## Task description:
Return every one of the following items word for word, with nothing changed.
+++ The input +++
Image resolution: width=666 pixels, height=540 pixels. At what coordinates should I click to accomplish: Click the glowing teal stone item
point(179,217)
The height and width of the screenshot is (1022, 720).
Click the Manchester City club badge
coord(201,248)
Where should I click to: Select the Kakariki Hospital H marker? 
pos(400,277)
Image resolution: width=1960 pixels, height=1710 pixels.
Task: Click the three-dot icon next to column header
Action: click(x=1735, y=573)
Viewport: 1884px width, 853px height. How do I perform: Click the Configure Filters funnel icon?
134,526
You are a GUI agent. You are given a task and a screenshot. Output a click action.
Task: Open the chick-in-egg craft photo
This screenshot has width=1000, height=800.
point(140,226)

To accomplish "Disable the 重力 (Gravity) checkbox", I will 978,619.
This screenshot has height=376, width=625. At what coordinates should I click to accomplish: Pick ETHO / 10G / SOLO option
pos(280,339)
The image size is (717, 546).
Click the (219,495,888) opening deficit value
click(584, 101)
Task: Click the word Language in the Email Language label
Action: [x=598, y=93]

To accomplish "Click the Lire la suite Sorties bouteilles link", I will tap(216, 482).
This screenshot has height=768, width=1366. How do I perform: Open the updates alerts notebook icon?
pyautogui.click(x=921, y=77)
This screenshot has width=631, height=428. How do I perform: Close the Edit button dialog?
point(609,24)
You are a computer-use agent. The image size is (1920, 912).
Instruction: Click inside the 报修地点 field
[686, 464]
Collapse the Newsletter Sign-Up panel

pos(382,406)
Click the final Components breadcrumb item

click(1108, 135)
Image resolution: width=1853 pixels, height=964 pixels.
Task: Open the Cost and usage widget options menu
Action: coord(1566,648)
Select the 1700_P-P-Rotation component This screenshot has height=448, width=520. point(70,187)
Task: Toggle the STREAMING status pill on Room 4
+++
## Complete output:
Image resolution: width=666 pixels, height=540 pixels. At what coordinates should I click to accomplish: Click the glowing teal stone item
point(179,217)
The height and width of the screenshot is (1022, 720).
Click the Manchester City club badge
coord(201,248)
Where should I click to: Select the Kakariki Hospital H marker? 
pos(400,277)
Image resolution: width=1960 pixels, height=1710 pixels.
Task: Click the three-dot icon next to column header
Action: click(x=1735, y=573)
Viewport: 1884px width, 853px height. How do I perform: Click the Configure Filters funnel icon?
134,526
You are a GUI agent. You are given a task and a screenshot. Output a click action.
Task: Open the chick-in-egg craft photo
This screenshot has width=1000, height=800.
point(140,226)

To accomplish "Disable the 重力 (Gravity) checkbox", I will 978,619.
This screenshot has height=376, width=625. At what coordinates should I click to accomplish: Pick ETHO / 10G / SOLO option
pos(280,339)
The image size is (717, 546).
Click the (219,495,888) opening deficit value
click(584, 101)
Task: Click the word Language in the Email Language label
Action: [x=598, y=93]

To accomplish "Click the Lire la suite Sorties bouteilles link", I will tap(216, 482).
This screenshot has height=768, width=1366. How do I perform: Open the updates alerts notebook icon?
pyautogui.click(x=921, y=77)
This screenshot has width=631, height=428. How do I perform: Close the Edit button dialog?
point(609,24)
You are a computer-use agent. The image size is (1920, 912).
Instruction: Click inside the 报修地点 field
[686, 464]
Collapse the Newsletter Sign-Up panel

pos(382,406)
Click the final Components breadcrumb item

click(1108, 135)
Image resolution: width=1853 pixels, height=964 pixels.
Task: Open the Cost and usage widget options menu
Action: coord(1566,648)
Select the 1700_P-P-Rotation component This screenshot has height=448, width=520. point(70,187)
Task: Toggle the STREAMING status pill on Room 4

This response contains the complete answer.